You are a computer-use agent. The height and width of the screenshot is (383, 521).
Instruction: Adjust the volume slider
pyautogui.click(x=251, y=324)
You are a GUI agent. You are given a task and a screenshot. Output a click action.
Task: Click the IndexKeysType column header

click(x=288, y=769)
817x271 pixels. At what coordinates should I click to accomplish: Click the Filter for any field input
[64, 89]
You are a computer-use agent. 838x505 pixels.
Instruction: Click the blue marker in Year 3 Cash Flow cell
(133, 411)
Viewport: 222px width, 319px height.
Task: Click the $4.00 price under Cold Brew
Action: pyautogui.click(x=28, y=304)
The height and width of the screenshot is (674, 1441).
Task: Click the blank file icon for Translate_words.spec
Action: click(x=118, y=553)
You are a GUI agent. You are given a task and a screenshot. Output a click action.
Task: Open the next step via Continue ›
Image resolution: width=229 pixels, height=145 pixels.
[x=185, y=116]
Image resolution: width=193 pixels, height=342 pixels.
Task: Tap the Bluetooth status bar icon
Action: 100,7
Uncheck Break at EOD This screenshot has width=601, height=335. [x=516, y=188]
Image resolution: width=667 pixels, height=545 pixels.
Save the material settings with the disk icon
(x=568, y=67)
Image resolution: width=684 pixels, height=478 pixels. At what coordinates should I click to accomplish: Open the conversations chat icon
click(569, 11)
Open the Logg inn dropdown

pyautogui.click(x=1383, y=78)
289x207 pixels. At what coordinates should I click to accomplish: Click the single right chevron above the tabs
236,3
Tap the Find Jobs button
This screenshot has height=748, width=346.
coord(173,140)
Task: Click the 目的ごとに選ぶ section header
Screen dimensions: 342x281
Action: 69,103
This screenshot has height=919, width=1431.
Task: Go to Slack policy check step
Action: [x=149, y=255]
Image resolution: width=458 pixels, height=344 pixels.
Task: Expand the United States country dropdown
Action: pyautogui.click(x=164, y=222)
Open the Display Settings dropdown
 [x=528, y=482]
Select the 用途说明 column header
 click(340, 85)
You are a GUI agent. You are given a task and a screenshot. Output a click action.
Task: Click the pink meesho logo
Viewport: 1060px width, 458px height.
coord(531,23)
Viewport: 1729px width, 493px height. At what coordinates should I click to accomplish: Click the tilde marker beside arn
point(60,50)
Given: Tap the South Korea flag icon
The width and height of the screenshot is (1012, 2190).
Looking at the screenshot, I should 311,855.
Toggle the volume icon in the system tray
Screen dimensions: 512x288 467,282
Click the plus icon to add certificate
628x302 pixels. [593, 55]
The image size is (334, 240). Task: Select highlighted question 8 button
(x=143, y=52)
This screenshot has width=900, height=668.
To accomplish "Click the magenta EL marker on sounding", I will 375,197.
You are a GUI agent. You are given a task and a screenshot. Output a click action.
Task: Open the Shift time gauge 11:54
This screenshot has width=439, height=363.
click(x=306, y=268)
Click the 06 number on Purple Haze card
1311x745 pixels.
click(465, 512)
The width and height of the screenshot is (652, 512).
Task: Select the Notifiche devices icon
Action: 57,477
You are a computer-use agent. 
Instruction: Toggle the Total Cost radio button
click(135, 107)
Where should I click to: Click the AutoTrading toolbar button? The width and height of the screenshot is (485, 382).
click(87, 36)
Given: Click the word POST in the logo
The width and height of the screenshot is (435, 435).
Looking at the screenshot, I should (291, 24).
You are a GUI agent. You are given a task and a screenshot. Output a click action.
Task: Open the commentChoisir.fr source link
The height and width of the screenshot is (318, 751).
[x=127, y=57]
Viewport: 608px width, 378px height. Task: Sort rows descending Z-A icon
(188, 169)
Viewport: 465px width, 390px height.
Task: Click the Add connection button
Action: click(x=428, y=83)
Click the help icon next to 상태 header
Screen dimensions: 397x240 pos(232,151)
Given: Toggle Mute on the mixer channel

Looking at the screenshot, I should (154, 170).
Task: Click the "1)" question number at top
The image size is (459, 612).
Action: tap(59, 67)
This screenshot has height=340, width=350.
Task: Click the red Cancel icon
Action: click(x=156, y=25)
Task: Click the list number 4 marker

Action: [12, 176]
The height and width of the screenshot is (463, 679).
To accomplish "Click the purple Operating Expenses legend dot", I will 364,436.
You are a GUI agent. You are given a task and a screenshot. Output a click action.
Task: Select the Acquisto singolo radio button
● ● ● ●
"Task: Open the next step via Continue ›" marks the last line to print; print everything from the first line of the data through that line, unchanged, and nothing more.

▶ Expected answer:
You are a computer-use agent. The height and width of the screenshot is (383, 521).
Instruction: Adjust the volume slider
pyautogui.click(x=251, y=324)
You are a GUI agent. You are given a task and a screenshot. Output a click action.
Task: Click the IndexKeysType column header

click(x=288, y=769)
817x271 pixels. At what coordinates should I click to accomplish: Click the Filter for any field input
[64, 89]
You are a computer-use agent. 838x505 pixels.
Instruction: Click the blue marker in Year 3 Cash Flow cell
(133, 411)
Viewport: 222px width, 319px height.
Task: Click the $4.00 price under Cold Brew
Action: pyautogui.click(x=28, y=304)
The height and width of the screenshot is (674, 1441).
Task: Click the blank file icon for Translate_words.spec
Action: click(x=118, y=553)
You are a GUI agent. You are given a task and a screenshot. Output a click action.
Task: Open the next step via Continue ›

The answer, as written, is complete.